Y respondió Dios a Moisés: YO SOY EL QUE SOY. Y dijo: Así dirás a los hijos de Israel: YO SOY me envió a vosotros. Éxodo 3:14
Moisés cuidaba las ovejas de su familia en el desierto cuando vio llamas que se elevaban, rodeando una zarza. Sin embargo, sorprendentemente, la zarza no se consumía con el fuego. Entonces, así como ahora, Dios habló desde el fuego diciendo: “Yo te enviaré a Faraón, para que saques de Egipto a mi pueblo, a los hijos de Israel” (Éxodo 3:10). Como uno podría esperar, Moisés estaba lleno de dudas sobre sí mismo y de temor ante la súbita e inmensa responsabilidad.
Tal vez nunca has sentido que el Señor te llamara, especialmente si te ha convocado a una tarea fuera de tu conjunto de habilidades o preparación educativa. Quizás, como Moisés, su invitación te impactó, al igual que el alcance de la asignación. Sin embargo, recuerda que cuando Yahveh llamó a Moisés, no dependía de los talentos o fortalezas del hebreo. Y no depende de ti tampoco. El Dios eterno que no tiene principio ni fin es soberano, todopoderoso y fiel en grado sumo. Él anticipa cada obstáculo y tiene un plan que no puede fallar.
Cuando Moisés finalmente aceptó la autoridad del Señor, tuvo una misión y razón de vida claramente definidas. Y sin importar lo que sucediera, Dios lo ayudó a superar todo de maneras milagrosas. Lo mismo puede ser cierto para ti. Ríndete a Él en fe, ve a donde Él te envíe y observa cómo obra.

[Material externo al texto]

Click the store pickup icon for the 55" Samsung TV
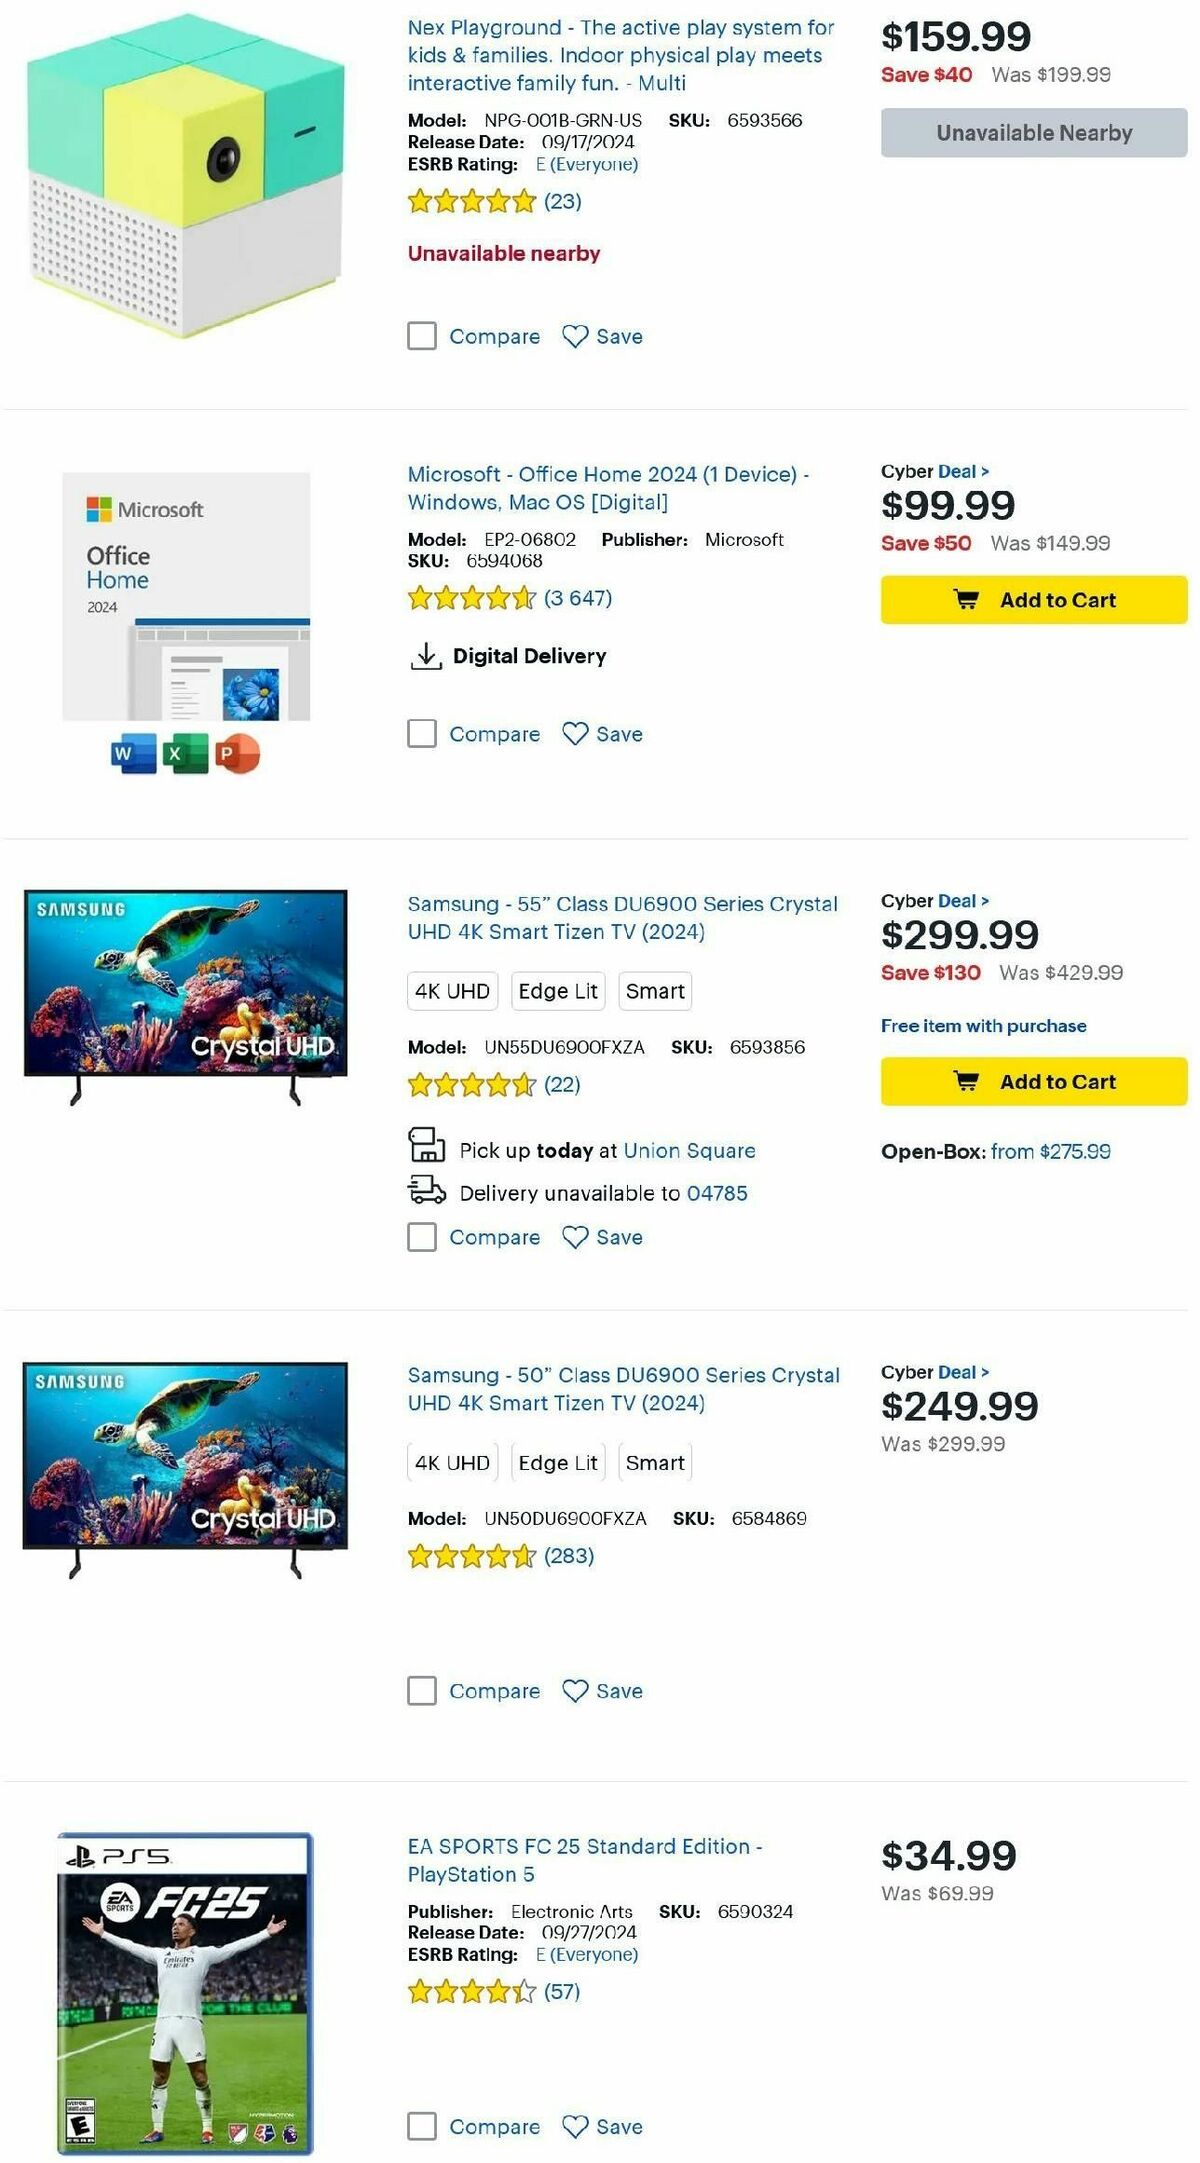This screenshot has height=2163, width=1200. pyautogui.click(x=425, y=1150)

Padre eterno, reconozco que a menudo me siento inadecuado para las tareas a las que me llamas. Como Moisés, tengo mis propias dudas e inseguridades. Pero hoy decido rendirme a tu autoridad y confiar en que tú ya has anticipado cada obstáculo en mi camino. Ayúdame a recordar que no depende de mis talentos, sino de tu poder soberano. Dame la fe para ir donde tú me envíes, sabiendo que tu plan no puede fallar y que siempre estarás conmigo. En el nombre de Jesús, amén.